After the merger, the combined Express Scripts-NextRx PBM will control prescriptions for more than 117 million covered lives, compared with CVS Caremark's 82 million and Medco's 60 million. NextRx currently has approximately 35 million members, according to the Scottsdale, Ariz.-based Pharmacy Benefit Management Institute, a PBM industry trade group.

Since the merger will give Express Scripts the biggest market share, competing PBMs will be forced to differentiate themselves by offering employers a variety of business models, said David Dross, Houston-based national practice leader of Mercer L.L.C.'s managed pharmacy practice.

In fact, "there's already more strategic differentiation between PBMs than there has been in recent memory," he said.

"Today there are so many different PBMs that have different strategies and emphasis in different areas that employers really do have a great deal of choice," said Dana Felthouse, president of the PBMI. She estimated there are between 70 and 90 PBMs operating in the United States.

For example, since Caremark is owned by CVS, that PBM has encouraged filling prescriptions at retail. By contrast, mail-order focused Medco offers "therapeutic resource centers" that provide a specialty distribution channel and pharmacist counseling to plan members with certain chronic conditions.

Meanwhile, Wal-Mart Stores Inc. is stirring up the prescription drug procurement market by offering to sell employers drugs at cost, plus a small administrative fee. This model, which Peoria, Ill.-based Caterpillar Inc. recently began using, should spur greater transparency among PBMs to share with employers how much they pay for wholesale drugs, benefit consultants say.

"In the last year or so, we've been seeing some competitive response on the part of retailers" because much of their pharmacy "business was being siphoned away by mail order," Mr. Dross said.

For the past few years, some PBM market analysts have advocated that insurers with in-house PBMs sell them and use the funds to bolster their core operations, said Steve Zaharuk, vp and senior credit officer at Moody's Investors Services Inc. in New York.

"We might see some more (PBM divestitures by insurers) because of this one," Mr. Zaharuk said. "As the competition gets more fierce, some companies may decide not to do this business anymore."

In a report last week responding to WellPoint's sale of NextRx, Citi Investment Research encouraged other insurers to do the same, providing possible purchase prices for PBMs owned by three major insurers: Aetna Inc., CIGNA Corp. and UnitedHealth Group Inc. Citi valued UnitedHealth's PBM at $5.2 billion, Aetna's at $2.2 billion and CIGNA's at $1.3 billion. Aetna, CIGNA and UnitedHealth declined to comment on the NextRx deal.

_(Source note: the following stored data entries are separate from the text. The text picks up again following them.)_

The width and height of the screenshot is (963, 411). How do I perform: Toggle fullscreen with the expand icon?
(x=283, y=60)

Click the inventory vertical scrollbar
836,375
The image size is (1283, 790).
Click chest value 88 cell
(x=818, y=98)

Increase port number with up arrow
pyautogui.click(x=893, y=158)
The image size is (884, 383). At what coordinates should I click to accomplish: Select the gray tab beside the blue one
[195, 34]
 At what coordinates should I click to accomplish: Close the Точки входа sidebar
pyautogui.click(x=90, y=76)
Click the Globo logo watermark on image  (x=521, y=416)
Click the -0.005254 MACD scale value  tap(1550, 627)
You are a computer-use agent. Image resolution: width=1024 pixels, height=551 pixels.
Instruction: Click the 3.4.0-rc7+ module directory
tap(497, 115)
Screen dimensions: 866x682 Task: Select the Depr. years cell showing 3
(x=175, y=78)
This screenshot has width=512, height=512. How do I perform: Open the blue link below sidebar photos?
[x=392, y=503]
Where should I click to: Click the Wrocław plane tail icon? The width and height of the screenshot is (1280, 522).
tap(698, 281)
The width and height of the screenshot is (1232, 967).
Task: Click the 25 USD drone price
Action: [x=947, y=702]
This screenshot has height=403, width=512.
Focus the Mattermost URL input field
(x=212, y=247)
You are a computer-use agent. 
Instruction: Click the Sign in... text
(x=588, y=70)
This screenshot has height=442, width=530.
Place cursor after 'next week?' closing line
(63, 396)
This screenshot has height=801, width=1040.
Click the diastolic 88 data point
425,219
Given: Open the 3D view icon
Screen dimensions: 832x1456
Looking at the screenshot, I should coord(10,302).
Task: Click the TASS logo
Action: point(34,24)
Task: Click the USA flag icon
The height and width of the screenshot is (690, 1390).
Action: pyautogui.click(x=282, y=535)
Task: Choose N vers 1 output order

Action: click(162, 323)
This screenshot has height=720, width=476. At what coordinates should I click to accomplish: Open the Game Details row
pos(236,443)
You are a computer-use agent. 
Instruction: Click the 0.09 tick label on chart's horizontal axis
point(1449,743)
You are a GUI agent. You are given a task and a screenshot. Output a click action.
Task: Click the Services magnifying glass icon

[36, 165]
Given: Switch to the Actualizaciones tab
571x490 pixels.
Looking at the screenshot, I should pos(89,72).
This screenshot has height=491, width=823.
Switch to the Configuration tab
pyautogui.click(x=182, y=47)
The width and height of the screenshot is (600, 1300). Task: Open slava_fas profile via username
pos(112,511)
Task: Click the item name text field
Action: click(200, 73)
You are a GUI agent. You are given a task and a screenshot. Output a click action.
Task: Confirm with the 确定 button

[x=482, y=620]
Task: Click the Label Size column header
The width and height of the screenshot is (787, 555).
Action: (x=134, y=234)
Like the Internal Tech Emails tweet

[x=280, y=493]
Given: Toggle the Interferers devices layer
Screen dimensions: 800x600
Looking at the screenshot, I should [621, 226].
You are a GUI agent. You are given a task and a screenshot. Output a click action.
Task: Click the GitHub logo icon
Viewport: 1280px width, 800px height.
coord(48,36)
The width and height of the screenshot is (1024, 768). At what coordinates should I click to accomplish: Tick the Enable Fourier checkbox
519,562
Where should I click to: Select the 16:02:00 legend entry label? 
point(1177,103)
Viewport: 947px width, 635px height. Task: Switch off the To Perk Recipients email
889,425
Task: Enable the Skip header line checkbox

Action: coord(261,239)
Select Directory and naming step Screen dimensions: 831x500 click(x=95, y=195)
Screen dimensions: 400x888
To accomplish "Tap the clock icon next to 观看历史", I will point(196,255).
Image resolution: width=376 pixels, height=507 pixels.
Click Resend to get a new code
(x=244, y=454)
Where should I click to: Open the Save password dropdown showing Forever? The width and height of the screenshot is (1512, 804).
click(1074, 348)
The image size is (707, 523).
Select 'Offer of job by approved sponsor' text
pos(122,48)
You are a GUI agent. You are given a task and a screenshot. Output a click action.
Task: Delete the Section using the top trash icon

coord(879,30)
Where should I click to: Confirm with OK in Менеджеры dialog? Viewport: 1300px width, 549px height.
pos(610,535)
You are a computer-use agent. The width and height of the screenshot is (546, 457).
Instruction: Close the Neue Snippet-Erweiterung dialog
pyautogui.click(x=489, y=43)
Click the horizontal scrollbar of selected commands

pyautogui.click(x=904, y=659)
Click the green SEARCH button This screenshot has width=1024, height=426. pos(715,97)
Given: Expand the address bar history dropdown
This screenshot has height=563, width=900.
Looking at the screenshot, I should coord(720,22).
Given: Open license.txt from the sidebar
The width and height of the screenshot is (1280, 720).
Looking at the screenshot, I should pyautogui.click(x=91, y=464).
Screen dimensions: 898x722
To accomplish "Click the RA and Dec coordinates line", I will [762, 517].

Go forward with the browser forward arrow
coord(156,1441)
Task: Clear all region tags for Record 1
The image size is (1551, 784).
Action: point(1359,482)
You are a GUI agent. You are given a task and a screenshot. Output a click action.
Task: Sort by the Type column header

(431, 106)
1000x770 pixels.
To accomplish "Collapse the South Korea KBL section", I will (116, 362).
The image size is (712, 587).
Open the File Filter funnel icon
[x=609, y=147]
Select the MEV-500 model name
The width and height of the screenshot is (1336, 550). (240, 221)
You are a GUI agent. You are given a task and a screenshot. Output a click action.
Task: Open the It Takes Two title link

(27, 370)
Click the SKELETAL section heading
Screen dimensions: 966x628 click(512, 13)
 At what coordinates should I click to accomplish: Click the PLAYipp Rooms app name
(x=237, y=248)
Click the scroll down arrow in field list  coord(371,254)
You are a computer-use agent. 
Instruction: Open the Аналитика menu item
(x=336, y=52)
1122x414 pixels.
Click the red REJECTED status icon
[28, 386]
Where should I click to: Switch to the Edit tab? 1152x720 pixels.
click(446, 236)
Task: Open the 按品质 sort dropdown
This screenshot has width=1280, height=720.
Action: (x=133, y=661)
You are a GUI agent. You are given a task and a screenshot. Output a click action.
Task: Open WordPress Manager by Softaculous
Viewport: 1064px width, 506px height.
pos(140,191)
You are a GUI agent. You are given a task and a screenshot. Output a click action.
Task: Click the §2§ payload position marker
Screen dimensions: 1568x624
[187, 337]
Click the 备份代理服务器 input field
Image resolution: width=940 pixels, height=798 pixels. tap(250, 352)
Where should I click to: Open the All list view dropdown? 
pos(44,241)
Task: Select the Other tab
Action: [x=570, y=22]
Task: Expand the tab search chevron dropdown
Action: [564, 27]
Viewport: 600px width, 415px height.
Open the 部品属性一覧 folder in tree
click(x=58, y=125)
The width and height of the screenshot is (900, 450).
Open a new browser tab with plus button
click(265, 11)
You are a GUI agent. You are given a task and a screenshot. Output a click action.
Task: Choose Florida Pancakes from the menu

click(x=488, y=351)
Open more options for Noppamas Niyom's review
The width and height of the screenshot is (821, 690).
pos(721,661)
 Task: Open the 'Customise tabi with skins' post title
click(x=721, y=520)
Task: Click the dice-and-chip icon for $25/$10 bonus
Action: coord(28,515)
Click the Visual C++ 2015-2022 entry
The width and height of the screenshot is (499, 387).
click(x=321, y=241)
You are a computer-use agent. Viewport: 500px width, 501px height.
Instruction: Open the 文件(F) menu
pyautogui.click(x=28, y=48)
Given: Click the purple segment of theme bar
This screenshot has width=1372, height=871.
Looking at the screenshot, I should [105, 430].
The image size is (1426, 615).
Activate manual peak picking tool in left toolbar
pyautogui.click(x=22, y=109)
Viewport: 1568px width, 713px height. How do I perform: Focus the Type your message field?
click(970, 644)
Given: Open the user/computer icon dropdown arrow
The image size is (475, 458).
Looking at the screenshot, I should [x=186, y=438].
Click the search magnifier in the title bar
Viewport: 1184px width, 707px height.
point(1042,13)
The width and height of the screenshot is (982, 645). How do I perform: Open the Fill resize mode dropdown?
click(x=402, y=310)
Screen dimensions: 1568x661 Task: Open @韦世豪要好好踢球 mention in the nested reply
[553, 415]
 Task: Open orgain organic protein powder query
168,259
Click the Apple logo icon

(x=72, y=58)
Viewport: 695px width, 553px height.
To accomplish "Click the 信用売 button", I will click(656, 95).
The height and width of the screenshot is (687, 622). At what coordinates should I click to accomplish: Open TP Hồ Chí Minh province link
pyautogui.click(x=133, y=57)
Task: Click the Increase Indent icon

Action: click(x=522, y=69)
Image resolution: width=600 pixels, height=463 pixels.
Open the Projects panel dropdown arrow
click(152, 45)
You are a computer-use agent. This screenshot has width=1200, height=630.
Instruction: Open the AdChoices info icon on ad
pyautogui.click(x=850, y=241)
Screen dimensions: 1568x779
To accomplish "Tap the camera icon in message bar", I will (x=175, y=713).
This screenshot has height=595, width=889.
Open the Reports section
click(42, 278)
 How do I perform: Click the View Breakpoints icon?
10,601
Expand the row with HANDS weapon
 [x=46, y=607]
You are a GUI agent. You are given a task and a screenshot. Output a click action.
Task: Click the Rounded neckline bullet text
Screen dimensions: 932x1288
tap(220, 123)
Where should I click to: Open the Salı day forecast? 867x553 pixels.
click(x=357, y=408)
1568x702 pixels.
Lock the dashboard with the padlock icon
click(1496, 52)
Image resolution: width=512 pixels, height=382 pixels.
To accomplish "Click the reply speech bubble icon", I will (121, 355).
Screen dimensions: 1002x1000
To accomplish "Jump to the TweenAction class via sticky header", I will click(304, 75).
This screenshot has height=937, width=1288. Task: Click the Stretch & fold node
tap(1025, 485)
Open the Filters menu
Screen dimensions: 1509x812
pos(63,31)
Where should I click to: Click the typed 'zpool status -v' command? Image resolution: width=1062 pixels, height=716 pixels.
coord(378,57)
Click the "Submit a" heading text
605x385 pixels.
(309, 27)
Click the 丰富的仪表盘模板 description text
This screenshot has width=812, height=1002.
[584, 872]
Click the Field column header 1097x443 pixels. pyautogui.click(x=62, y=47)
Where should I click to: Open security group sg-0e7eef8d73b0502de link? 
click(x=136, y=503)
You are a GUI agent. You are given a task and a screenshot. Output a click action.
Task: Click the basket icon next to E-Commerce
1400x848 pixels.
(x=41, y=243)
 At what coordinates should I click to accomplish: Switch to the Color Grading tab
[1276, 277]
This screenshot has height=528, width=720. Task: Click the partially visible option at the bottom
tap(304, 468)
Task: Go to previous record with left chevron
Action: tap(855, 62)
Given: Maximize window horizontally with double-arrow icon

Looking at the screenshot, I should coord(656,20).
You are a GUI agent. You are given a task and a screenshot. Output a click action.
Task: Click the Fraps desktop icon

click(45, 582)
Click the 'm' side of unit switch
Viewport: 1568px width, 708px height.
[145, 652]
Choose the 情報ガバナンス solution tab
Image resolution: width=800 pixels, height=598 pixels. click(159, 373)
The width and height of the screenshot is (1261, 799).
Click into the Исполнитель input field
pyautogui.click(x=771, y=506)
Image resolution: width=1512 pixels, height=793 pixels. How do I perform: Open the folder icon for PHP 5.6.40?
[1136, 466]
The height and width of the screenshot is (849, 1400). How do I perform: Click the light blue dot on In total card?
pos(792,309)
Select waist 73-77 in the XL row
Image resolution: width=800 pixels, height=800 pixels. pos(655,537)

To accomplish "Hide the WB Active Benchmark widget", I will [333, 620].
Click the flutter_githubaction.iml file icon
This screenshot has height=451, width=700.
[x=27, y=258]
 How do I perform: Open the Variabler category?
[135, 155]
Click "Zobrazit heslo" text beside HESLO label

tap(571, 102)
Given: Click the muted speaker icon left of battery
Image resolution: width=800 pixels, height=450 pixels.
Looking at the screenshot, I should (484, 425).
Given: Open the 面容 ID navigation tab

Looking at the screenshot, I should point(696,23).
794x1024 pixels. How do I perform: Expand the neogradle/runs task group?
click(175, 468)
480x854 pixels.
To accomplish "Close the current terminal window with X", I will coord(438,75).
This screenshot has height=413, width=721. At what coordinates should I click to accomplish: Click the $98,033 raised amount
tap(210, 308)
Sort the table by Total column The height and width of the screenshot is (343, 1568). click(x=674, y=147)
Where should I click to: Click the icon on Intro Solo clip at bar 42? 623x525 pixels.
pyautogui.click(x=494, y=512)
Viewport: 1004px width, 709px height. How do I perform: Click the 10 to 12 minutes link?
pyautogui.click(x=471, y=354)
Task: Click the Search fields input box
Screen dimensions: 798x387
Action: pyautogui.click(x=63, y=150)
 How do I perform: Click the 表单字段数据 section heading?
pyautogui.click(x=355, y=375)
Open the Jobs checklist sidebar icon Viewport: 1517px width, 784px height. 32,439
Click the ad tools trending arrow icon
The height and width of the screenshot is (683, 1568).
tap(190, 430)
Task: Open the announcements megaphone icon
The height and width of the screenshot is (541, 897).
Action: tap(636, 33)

Citi's April bulletin also pointed out that its September 2008 survey of 170 self-insured employers showed that 71% preferred using PBMs not owned by health plans.

But Laurel Pickering, executive director of the New York Business Group on Health, a New York employer coalition, expressed concern that insurers could lose the ability to integrate pharmaceutical data with medical data.

"I know they say they can get PBM prescription data from the PBMs and marry it to the medical data. But I still think the plan loses some control over the ability to integrate. If you look at what employers are doing with value-based benefit design, medication is a critical component. I'm not optimistic they will be able to be as effective when the information comes from a third party," Ms. Pickering said.

"The argument for years of these in-house PBMs for insurers has been that they can do things like that, but I really have not seen any concrete proof of that model showing any more value than the carve-out PBM model," Mr. Brandle said. "I think they'll still be able to get the data. The good thing about drug data is there's a standardized national format. Timing may be an issue, but it is possible to get the data daily and integrate it into their systems."